__Instructions for the task__
Produce an exact copy of the data below.

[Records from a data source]

--- START ---

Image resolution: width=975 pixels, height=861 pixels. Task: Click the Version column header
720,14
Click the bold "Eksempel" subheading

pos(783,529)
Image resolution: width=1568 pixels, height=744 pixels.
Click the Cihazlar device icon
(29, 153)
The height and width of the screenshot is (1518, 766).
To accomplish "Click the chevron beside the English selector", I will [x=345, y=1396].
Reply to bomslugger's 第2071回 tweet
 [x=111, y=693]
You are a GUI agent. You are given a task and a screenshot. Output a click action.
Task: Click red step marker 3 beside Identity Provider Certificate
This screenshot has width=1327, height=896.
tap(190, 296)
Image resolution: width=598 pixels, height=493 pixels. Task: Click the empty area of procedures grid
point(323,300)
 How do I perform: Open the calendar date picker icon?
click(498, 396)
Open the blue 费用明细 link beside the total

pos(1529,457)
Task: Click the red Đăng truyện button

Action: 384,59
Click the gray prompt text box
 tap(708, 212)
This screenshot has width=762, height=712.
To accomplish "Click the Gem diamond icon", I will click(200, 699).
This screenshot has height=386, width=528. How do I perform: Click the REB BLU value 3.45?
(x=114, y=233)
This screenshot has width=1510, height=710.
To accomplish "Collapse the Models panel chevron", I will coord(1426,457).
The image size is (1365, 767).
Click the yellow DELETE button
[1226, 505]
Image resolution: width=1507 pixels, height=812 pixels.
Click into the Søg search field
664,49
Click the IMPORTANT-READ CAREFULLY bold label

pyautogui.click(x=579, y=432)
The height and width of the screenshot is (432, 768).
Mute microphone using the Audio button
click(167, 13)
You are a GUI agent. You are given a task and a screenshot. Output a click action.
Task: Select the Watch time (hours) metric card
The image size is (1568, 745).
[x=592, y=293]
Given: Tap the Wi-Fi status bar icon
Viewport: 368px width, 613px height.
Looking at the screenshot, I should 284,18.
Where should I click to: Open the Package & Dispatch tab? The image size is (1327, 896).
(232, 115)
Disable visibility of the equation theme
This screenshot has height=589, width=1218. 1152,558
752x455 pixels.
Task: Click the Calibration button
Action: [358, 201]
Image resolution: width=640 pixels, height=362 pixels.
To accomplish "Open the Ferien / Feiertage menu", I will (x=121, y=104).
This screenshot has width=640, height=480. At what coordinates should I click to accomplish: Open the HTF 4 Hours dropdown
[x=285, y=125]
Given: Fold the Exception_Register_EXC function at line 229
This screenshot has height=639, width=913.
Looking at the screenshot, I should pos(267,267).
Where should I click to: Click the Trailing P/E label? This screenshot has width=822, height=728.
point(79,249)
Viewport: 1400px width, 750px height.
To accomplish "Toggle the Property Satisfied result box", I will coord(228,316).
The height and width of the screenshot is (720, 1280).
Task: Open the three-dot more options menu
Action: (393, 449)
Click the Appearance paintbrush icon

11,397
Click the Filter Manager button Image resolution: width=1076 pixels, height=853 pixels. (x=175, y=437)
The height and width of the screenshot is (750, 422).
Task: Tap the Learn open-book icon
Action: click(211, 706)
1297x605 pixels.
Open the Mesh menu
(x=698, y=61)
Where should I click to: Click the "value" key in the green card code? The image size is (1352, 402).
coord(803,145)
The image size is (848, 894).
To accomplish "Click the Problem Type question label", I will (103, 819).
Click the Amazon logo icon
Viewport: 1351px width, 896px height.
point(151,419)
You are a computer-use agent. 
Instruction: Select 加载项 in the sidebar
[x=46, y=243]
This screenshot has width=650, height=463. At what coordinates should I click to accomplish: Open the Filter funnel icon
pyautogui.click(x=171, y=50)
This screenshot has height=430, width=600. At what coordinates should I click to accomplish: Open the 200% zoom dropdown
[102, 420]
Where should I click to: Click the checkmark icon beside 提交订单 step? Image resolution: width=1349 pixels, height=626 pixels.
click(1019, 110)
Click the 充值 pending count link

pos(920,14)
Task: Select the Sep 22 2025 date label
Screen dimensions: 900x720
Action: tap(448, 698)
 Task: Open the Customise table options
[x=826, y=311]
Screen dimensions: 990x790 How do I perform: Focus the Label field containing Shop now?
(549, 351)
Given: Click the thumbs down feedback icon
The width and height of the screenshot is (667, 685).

--- END ---

__Response to this exercise__
Image resolution: width=975 pixels, height=861 pixels. Task: Click the Version column header
720,14
Click the bold "Eksempel" subheading

pos(783,529)
Image resolution: width=1568 pixels, height=744 pixels.
Click the Cihazlar device icon
(29, 153)
The height and width of the screenshot is (1518, 766).
To accomplish "Click the chevron beside the English selector", I will [x=345, y=1396].
Reply to bomslugger's 第2071回 tweet
 [x=111, y=693]
You are a GUI agent. You are given a task and a screenshot. Output a click action.
Task: Click red step marker 3 beside Identity Provider Certificate
This screenshot has width=1327, height=896.
tap(190, 296)
Image resolution: width=598 pixels, height=493 pixels. Task: Click the empty area of procedures grid
point(323,300)
 How do I perform: Open the calendar date picker icon?
click(498, 396)
Open the blue 费用明细 link beside the total

pos(1529,457)
Task: Click the red Đăng truyện button

Action: 384,59
Click the gray prompt text box
 tap(708, 212)
This screenshot has width=762, height=712.
To accomplish "Click the Gem diamond icon", I will click(200, 699).
This screenshot has height=386, width=528. How do I perform: Click the REB BLU value 3.45?
(x=114, y=233)
This screenshot has width=1510, height=710.
To accomplish "Collapse the Models panel chevron", I will coord(1426,457).
The image size is (1365, 767).
Click the yellow DELETE button
[1226, 505]
Image resolution: width=1507 pixels, height=812 pixels.
Click into the Søg search field
664,49
Click the IMPORTANT-READ CAREFULLY bold label

pyautogui.click(x=579, y=432)
The height and width of the screenshot is (432, 768).
Mute microphone using the Audio button
click(167, 13)
You are a GUI agent. You are given a task and a screenshot. Output a click action.
Task: Select the Watch time (hours) metric card
The image size is (1568, 745).
[x=592, y=293]
Given: Tap the Wi-Fi status bar icon
Viewport: 368px width, 613px height.
Looking at the screenshot, I should 284,18.
Where should I click to: Open the Package & Dispatch tab? The image size is (1327, 896).
(232, 115)
Disable visibility of the equation theme
This screenshot has height=589, width=1218. 1152,558
752x455 pixels.
Task: Click the Calibration button
Action: [358, 201]
Image resolution: width=640 pixels, height=362 pixels.
To accomplish "Open the Ferien / Feiertage menu", I will (x=121, y=104).
This screenshot has width=640, height=480. At what coordinates should I click to accomplish: Open the HTF 4 Hours dropdown
[x=285, y=125]
Given: Fold the Exception_Register_EXC function at line 229
This screenshot has height=639, width=913.
Looking at the screenshot, I should pos(267,267).
Where should I click to: Click the Trailing P/E label? This screenshot has width=822, height=728.
point(79,249)
Viewport: 1400px width, 750px height.
To accomplish "Toggle the Property Satisfied result box", I will coord(228,316).
The height and width of the screenshot is (720, 1280).
Task: Open the three-dot more options menu
Action: (393, 449)
Click the Appearance paintbrush icon

11,397
Click the Filter Manager button Image resolution: width=1076 pixels, height=853 pixels. (x=175, y=437)
The height and width of the screenshot is (750, 422).
Task: Tap the Learn open-book icon
Action: click(211, 706)
1297x605 pixels.
Open the Mesh menu
(x=698, y=61)
Where should I click to: Click the "value" key in the green card code? The image size is (1352, 402).
coord(803,145)
The image size is (848, 894).
To accomplish "Click the Problem Type question label", I will (103, 819).
Click the Amazon logo icon
Viewport: 1351px width, 896px height.
point(151,419)
You are a computer-use agent. 
Instruction: Select 加载项 in the sidebar
[x=46, y=243]
This screenshot has width=650, height=463. At what coordinates should I click to accomplish: Open the Filter funnel icon
pyautogui.click(x=171, y=50)
This screenshot has height=430, width=600. At what coordinates should I click to accomplish: Open the 200% zoom dropdown
[102, 420]
Where should I click to: Click the checkmark icon beside 提交订单 step? Image resolution: width=1349 pixels, height=626 pixels.
click(1019, 110)
Click the 充值 pending count link

pos(920,14)
Task: Select the Sep 22 2025 date label
Screen dimensions: 900x720
Action: tap(448, 698)
 Task: Open the Customise table options
[x=826, y=311]
Screen dimensions: 990x790 How do I perform: Focus the Label field containing Shop now?
(549, 351)
Given: Click the thumbs down feedback icon
The width and height of the screenshot is (667, 685).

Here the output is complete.